## What to do
This task calls for copying every line in the data below that contains the word "para".

## Information provided
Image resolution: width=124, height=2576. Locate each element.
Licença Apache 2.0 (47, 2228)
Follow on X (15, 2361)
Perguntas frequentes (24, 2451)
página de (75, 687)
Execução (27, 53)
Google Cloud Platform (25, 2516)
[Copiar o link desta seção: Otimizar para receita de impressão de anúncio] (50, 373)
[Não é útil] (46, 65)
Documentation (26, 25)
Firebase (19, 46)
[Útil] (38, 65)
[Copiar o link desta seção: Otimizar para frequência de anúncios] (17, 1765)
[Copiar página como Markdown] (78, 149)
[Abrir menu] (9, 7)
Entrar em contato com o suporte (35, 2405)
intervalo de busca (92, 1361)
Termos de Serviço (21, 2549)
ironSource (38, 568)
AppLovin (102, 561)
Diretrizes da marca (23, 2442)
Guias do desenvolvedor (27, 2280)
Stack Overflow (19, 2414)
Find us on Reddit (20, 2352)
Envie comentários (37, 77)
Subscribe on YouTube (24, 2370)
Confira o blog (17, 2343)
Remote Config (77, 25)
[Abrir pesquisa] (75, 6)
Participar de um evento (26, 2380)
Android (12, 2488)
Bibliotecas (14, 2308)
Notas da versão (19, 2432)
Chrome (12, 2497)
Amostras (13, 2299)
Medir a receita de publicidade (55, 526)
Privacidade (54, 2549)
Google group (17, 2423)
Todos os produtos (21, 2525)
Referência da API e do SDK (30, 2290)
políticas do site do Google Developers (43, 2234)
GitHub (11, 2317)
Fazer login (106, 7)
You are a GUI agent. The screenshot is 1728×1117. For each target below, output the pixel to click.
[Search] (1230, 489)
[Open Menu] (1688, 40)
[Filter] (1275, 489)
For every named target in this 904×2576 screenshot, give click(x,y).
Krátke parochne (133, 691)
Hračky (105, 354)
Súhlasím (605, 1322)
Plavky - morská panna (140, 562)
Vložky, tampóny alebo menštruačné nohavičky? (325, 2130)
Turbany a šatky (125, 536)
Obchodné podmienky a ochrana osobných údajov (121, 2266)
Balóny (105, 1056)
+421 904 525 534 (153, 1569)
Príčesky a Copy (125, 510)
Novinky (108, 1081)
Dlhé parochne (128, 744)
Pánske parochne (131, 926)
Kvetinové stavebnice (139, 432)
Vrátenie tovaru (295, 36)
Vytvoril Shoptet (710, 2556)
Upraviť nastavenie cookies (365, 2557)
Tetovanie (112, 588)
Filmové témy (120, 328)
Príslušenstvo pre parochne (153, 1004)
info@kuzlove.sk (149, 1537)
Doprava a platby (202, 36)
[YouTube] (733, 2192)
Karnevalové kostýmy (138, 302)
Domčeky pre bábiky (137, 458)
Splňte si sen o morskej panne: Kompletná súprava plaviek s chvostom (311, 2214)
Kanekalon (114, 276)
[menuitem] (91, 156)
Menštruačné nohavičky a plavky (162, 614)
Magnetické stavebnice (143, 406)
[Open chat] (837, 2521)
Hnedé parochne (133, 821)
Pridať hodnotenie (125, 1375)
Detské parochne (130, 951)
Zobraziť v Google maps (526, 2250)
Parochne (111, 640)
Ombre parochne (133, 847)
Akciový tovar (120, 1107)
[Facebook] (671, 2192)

## Exercise result
[Copiar o link desta seção: Otimizar para receita de impressão de anúncio] (50, 373)
[Copiar o link desta seção: Otimizar para frequência de anúncios] (17, 1765)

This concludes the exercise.